Supplied passage: Begin

Chinese biotech company Akeso Inc. (HK:9926) announced that its experimental cancer drug ligufalimab (AK117) has received Orphan Drug Designation (ODD) from the U.S. Food and Drug Administration (FDA) for the treatment of acute myeloid leukemia (AML).
The ODD program is designed to encourage the development of therapies targeting rare diseases. Benefits include tax credits, waived fees, and up to seven years of U.S. market exclusivity once the drug gains approval. According to Akeso, this milestone strengthens its global oncology pipeline and supports ongoing research into therapies for blood cancers and solid tumors.
Ligufalimab is a monoclonal antibody that targets CD47, a protein often called the “don’t eat me” signal that allows tumor cells to evade immune detection. By blocking CD47, the therapy aims to enhance the body’s ability to fight cancer. The drug is currently being evaluated in several clinical trials, including Phase III studies in pancreatic cancer and head and neck squamous cell carcinoma.
In addition, Akeso is advancing combination therapy studies for AML patients who are not eligible for intensive chemotherapy, a group with limited treatment options. The company emphasized that this designation could accelerate development timelines while improving treatment accessibility for high-need patient populations.
Following the announcement, Akeso’s Hong Kong-listed shares rose nearly 1% to HK$130.10 as of 04:47 GMT, reflecting investor optimism over the FDA’s decision.
With the ODD status, Akeso moves closer to positioning ligufalimab as a potential breakthrough therapy in both hematologic and solid tumor cancers. The company’s progress highlights the growing role of Chinese biotech firms in the global oncology landscape, particularly in developing innovative immuno-oncology treatments.

Supplied passage: End

--- Directions for this task ---
According to the article on Akeso's ligufalimab, why is blocking CD47 expected to help the body fight cancer?

Information: Begin

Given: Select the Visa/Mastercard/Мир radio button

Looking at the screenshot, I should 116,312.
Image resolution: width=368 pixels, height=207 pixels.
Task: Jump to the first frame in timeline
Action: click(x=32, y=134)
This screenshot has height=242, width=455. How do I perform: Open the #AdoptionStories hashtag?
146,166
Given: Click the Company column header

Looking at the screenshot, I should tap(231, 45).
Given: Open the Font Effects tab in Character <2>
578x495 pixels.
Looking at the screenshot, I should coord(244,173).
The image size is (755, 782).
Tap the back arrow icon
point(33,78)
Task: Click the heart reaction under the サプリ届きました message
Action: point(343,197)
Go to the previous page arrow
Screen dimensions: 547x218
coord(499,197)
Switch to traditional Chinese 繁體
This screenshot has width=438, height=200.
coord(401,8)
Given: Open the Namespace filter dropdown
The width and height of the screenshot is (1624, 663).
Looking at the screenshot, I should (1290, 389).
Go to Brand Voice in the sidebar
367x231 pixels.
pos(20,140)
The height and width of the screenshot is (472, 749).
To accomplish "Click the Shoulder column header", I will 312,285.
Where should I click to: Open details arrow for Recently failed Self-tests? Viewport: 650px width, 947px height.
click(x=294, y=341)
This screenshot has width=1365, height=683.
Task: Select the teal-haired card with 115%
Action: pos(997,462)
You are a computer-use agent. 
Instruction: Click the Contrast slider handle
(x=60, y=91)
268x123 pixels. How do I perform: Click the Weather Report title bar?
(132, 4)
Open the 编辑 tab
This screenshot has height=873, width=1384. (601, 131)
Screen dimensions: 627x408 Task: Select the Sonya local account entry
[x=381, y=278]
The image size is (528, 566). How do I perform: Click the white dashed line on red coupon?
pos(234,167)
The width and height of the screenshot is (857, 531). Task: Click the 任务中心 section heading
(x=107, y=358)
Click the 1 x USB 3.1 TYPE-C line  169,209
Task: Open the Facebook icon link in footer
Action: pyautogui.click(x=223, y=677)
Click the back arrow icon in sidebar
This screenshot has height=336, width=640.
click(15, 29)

Information: End

--- Result of this exercise ---
CD47 is a protein, often called the "don't eat me" signal, that allows tumor cells to evade immune detection. By blocking CD47, ligufalimab aims to enhance the body's ability to fight cancer.